Una seña de identidad que hace imposible la neutralidad en el día a día y, muy particularmente, cuando se ven las caras en la hierba esos dos bandos que ya nunca tendrán conciliación posible. El sevillano modo de tomar partido entre mundos tan diferentes.

Todos los béticos tienen recuerdos de las visitas del eterno rival al campo que nos acoge. Unos felices y otros menos agradables. Como la vida misma. Días de éxtasis y tormento. Momentos que sobreviven en la memoria con goles mitológicos y jugadas imposibles. Con la inmortalidad de los héroes que siguen reinando en el territorio de los sueños.

Yo pertenezco a la generación que casi siempre vio al Sevilla en Heliópolis vestido de rojo. En una ocasión, en 1972, con una ancha raya granate sobre la camiseta blanca y en otras, más recientes, con unas finas líneas blancas sobre fondo rojo. Y en octubre del 73 con camisola colorada y calzón blanco.

En mayo de 2018 compareció vestido de negro y eso sí que fue una rareza. Aquel partido cercano en el tiempo acabó empatado a dos, con goles de Bartra y Loren al principio y al final, que sirvió para garantizar la supremacía verdiblanca en esa campaña.

Pero lo más peculiar en estos últimos 50 años ha sido ver al rival de siempre salir de los vestuarios del Villamarín uniformado de blanco. Algo que, yo recuerde, ha sucedido en dos ocasiones. Y no en el campeonato de Liga, sino en sendas finales de aquel gran suceso que fue el trofeo Ciudad de Sevilla en la década de los 70.

La primera vez ocurrió en agosto de 1975. Una noche inolvidable. El Real Betis, con calzonas verdes, se impuso con toda justicia por 1-0. Marcó Eduardo Anzarda y su gol fue un fiel reflejo de la astucia y la frialdad que caracterizaban al argentino. Balón que queda suelto en el área, sencillo regate al portero y pase a la red.

Dos años después, en 1977, se repitió idéntica final en el Trofeo Ciudad de Sevilla. De la

VI edición, que fue aquella. El rival volvió a jugar de blanco riguroso y el Real Betis lució sus colores eternos. Camiseta verdiblanca a rayas verticales y calzón blanco. La primera y única vez en el tiempo contemporáneo que las dos escuadras vestían con las equipaciones que les han sido propias en sus travesías más que centenarias.

El estadio se llenó hasta el acabose y era lógica tal expectación. Aquel verano fue probablemente el más feliz que habían vivido los béticos en la época moderna. Duraba la resaca del título copero y en la pretemporada no pararon de llegar triunfos.

Así amaneció el Trofeo. En la última semana completa de agosto, como siempre hasta entonces. En la primera semifinal el Sevilla se impuso al Benfica por 3-0 y el miércoles 24 debutó el Real Betis enfrentándose al Vasas de Budapest, un grande del fútbol húngaro que había ganado la Liga de su país.

§ **Instrucciones de la tarea**: ¿Puedes reproducir el fragmento sobre el derbi sevillano empezando en "Así amaneció el" y terminando en "de su país.", pero cambiando "Benfica" por "Oporto"? El listado no tiene ningún papel en esto.

§ **Información proporcionada**:
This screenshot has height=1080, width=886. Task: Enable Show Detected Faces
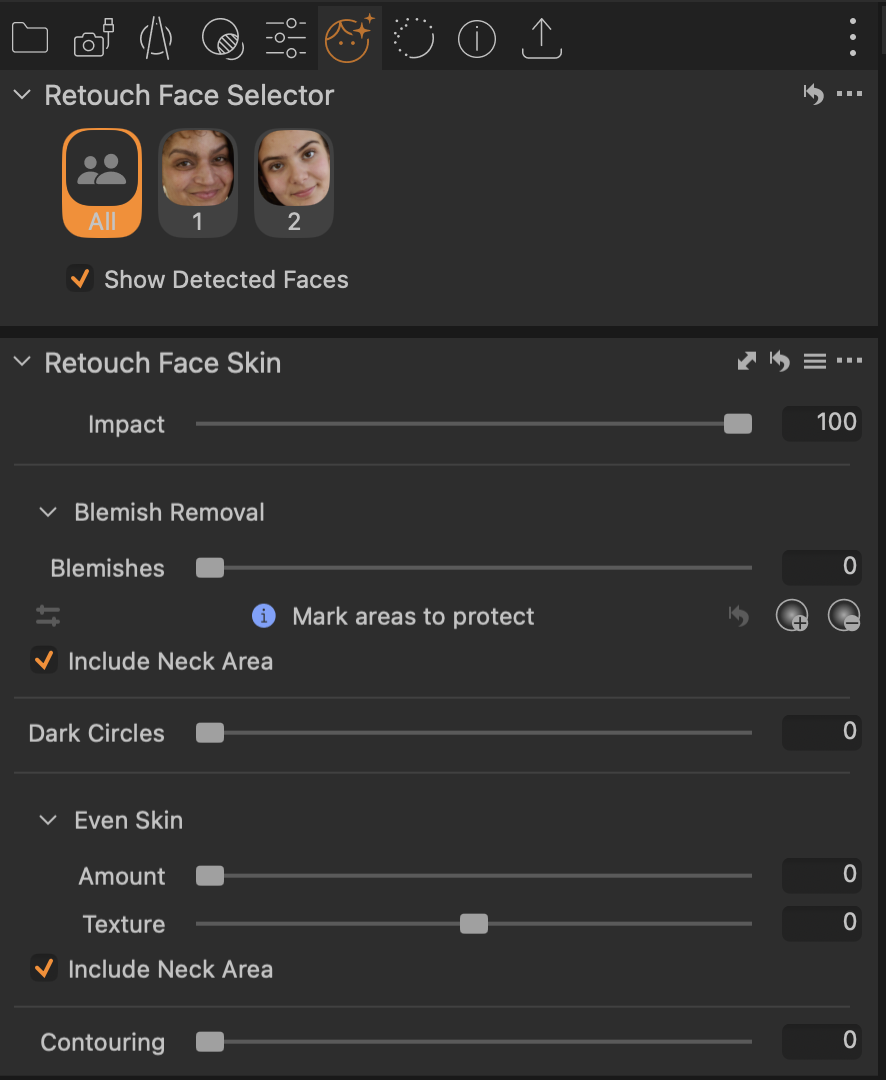click(x=80, y=279)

§ **Resultado del ejercicio**:
Así amaneció el Trofeo. En la última semana completa de agosto, como siempre hasta entonces. En la primera semifinal el Sevilla se impuso al Oporto por 3-0 y el miércoles 24 debutó el Real Betis enfrentándose al Vasas de Budapest, un grande del fútbol húngaro que había ganado la Liga de su país.